After a long day, we started at 07:30 and was out of the hotel by 08:45. The tour guide had managed to sort out a temporary repair of suitcase handle in the morning so I was a little more hopeful of it arriving in Chengdu okay. Though in them breaking the handle it did mean I’d lost my two new luggage tags as well, this left me wondering if I’d see my suitcase in one piece or indeed at all when we reached Chengdu.

I’d estimate around a one hour drive to the boarding place for the Li river cruise. At the place you board the boat there are quite a few moored together and you are assigned to one of the boats, so there will be other groups present as well. All the boats then leave at the same time, so early on in the cruise it’s difficult to get photos without other boats in the view.

Li River

The cruise lasted four hours and ended in Yangshuo. The food onboard was dreadful though – it would have been warmer if they had left it out in the sun. The quality was certainly no better either, and it didn’t help how early they served it, it was barely 11:00 at the time. As the water level was high they were able to make good time, though personally I felt if they’d gone at their normal speed I’d have been happy with that; it may have meant a clearer view of the cormorant fishing.

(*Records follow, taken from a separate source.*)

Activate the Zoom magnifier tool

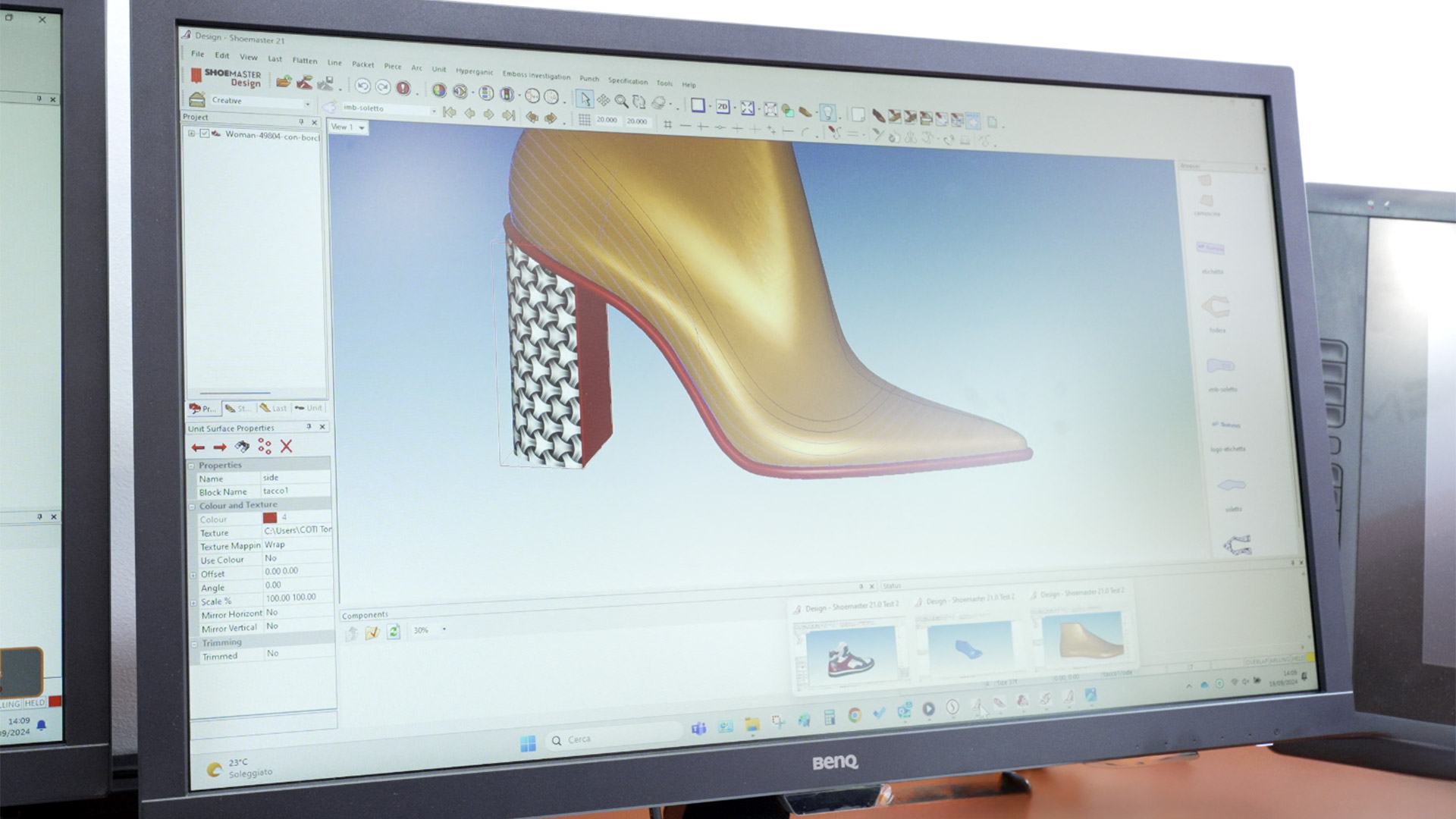click(x=622, y=99)
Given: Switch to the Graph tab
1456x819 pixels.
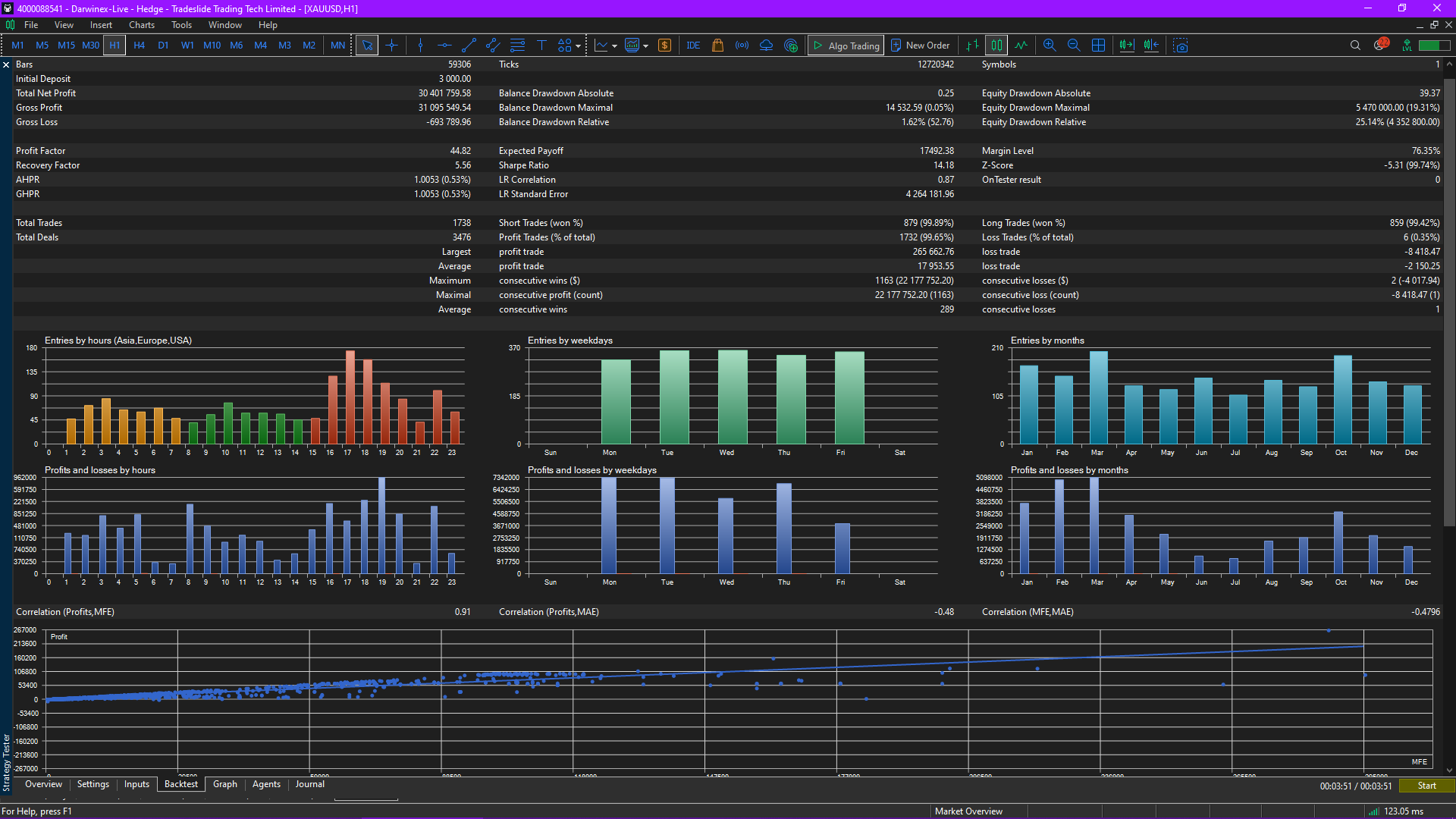Looking at the screenshot, I should pyautogui.click(x=224, y=784).
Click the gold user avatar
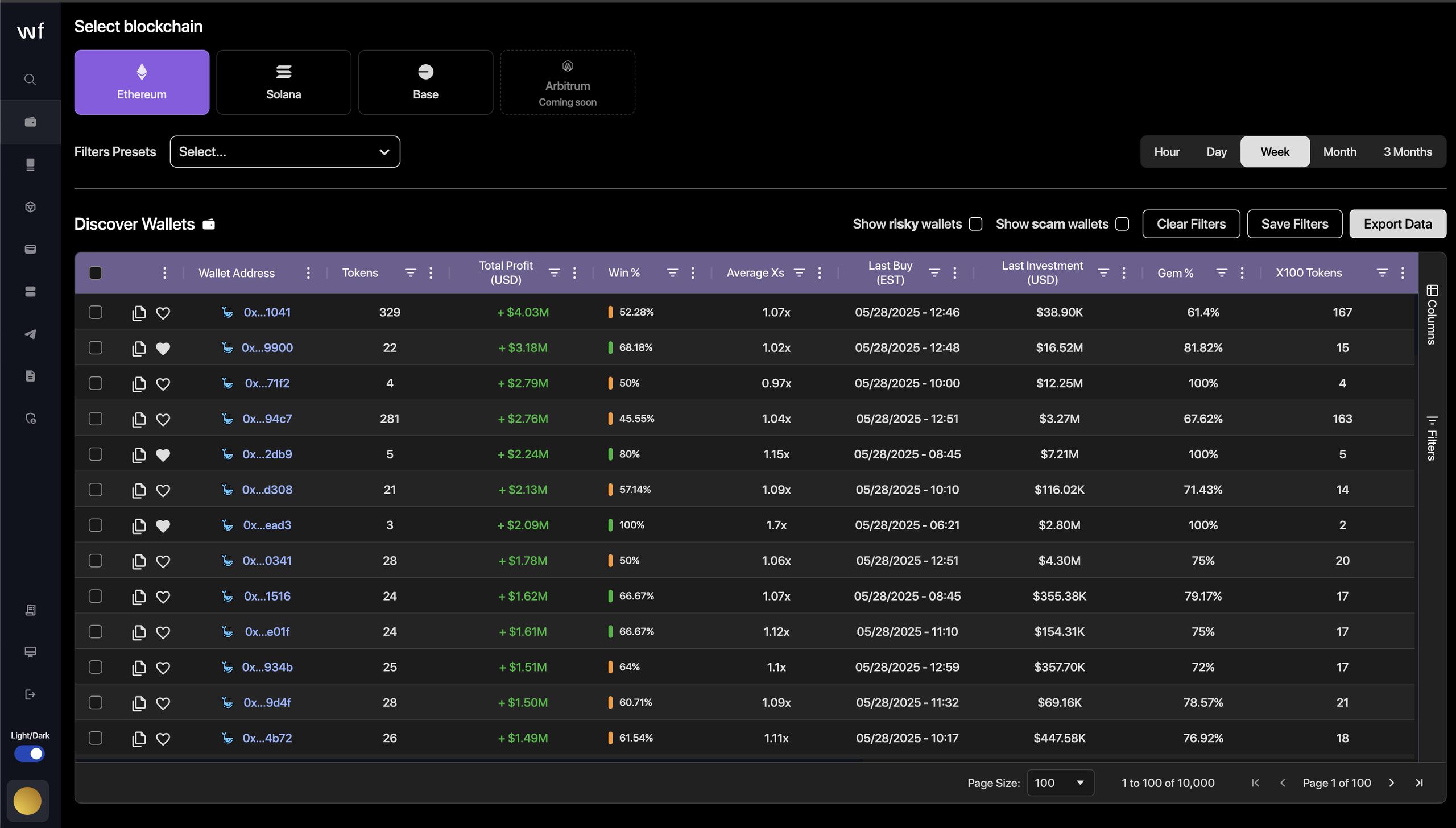This screenshot has width=1456, height=828. (27, 801)
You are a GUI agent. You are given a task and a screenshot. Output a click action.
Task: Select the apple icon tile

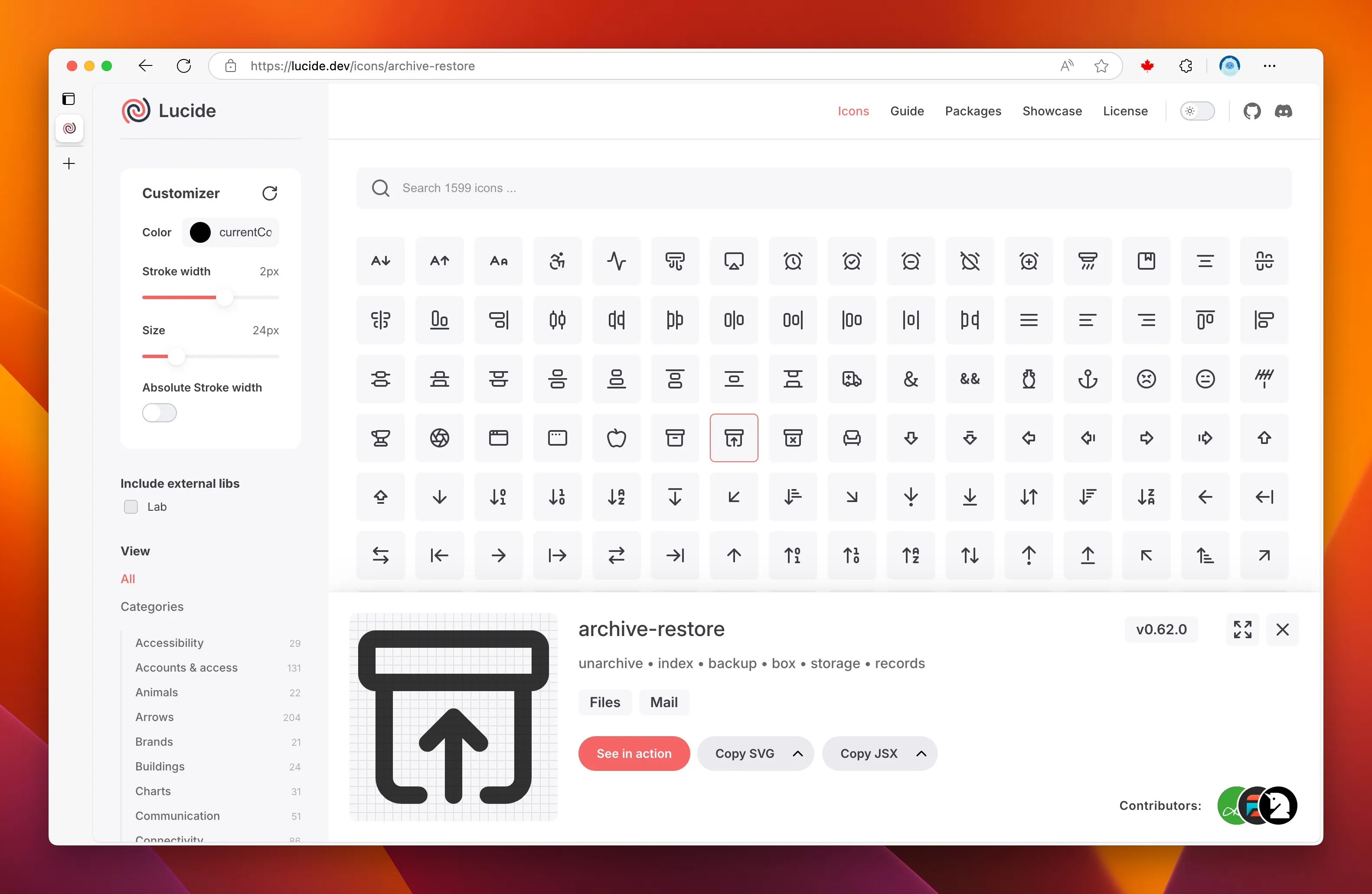[x=616, y=438]
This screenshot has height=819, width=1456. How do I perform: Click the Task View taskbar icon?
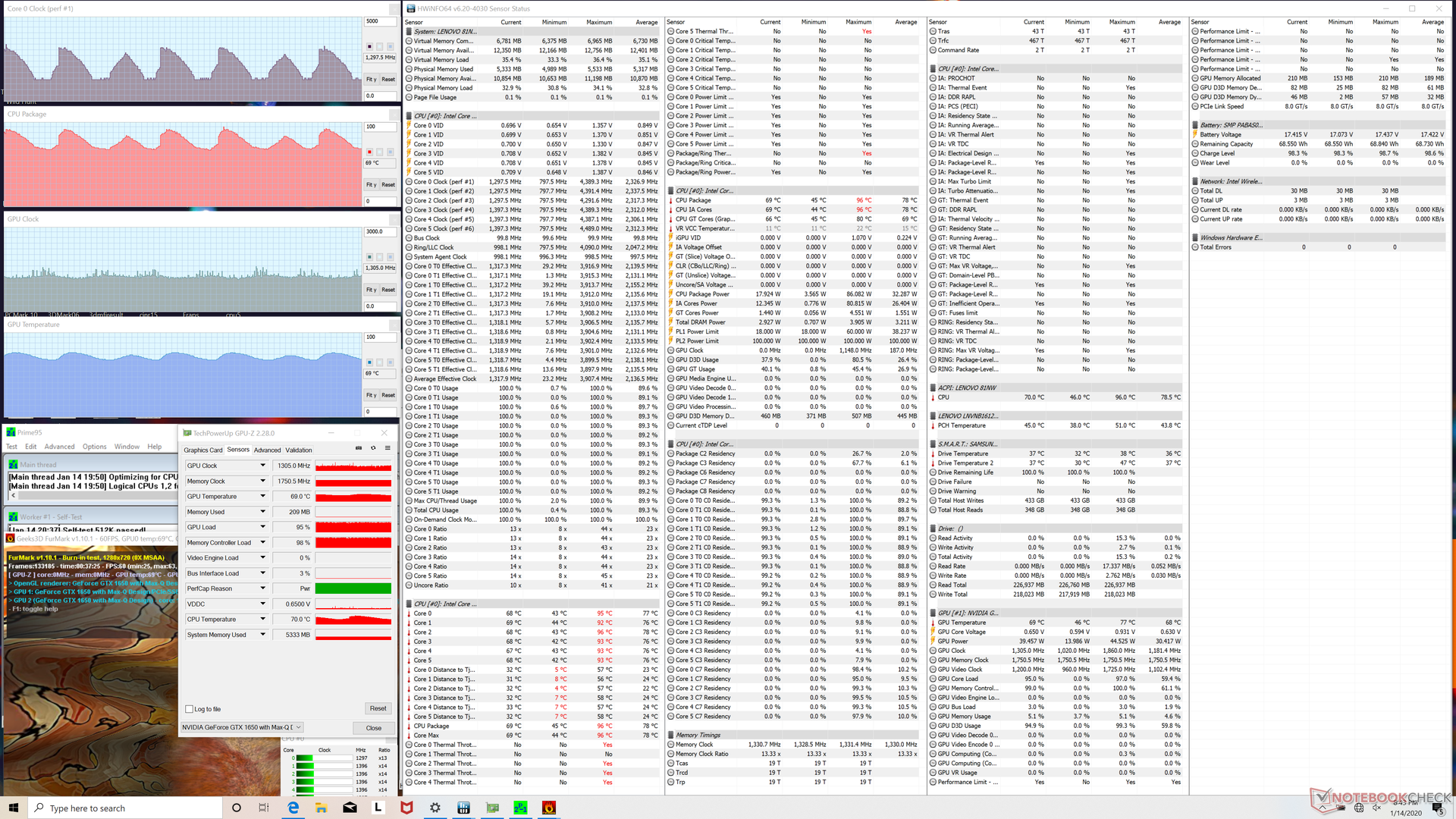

The Li river is also known as the Lijang river and is in the region of China known as Guangxi Zhuang autonomous region (this type of region is an analog of what we’d call a county in the UK). It is flanked by limestone mountains and various small settlements. The limestone mountains, known as karst formations, formed under the sea through erosion thousands of years ago.

Cormorant Fishing

Once we arrived on shore in Yangshou we then had about 2 hours to look around the place. There wasn’t really much to see other than market stalls so we wasted the last 40 minutes by having a drink in the restaurant near the meeting point. The restaurant was one that served Western style food apparently, though the pictures we saw of it on the menus looked more like Chinese food.

From there we then took a ride on a golf buggy to the coach park; as the sun was warm and burning it was actually quite convenient to not walk. Between the group we had to have 3 of them due to there being 24 of us.

Rice Paddies

On the way back the coach driver was good enough to pull over on the opposite side of the road for a few minutes so we could take photographs of people working in the rice fields. There was also one further stop on the way back at the South China Sea Pearls workshop – this was another of those mandatory visits that tour guides must take their groups to, presumably at the requirement of the Government. I found this stop to be incredibly boring – there was very little learning (and as a side note their map was incredibly wrong with it missing the Pacific Ocean and having two North Atlantic oceans).

We then had spare time in Guilin until 19:00. We found the best thing to photograph there was the two pagodas, both of modern construction, in the park down the road from the Sheraton Hotel. It proved a good spot to try and take photographs of the sunset with the pagodas in the foreground.

Guilin: Pagoda Sunset

The evening meal, over 8 hours since we’d last eaten, was finally the last stop of the day. Sadly although the meal was of good quality there was very little of it, and even less of that contained even a minuscule amount of meat.

As it was going to be a late night we stopped by the Sheraton Hotel to buy a doughnut for 9 yuan. The drive to the airport lasted around an hour, and we were through security by 21:45. We actually boarded on time and was in the air by 22:40. Sadly it was still a 1hr30 flight ahead of us, so we wouldn’t get into Chengdu until 00:10. We then left the airport at 00:45. Yet another of the groups luggage was damaged, bringing the total up to 3. We got into the Sichuan Minshan Lhasa Grand hotel at 01:15.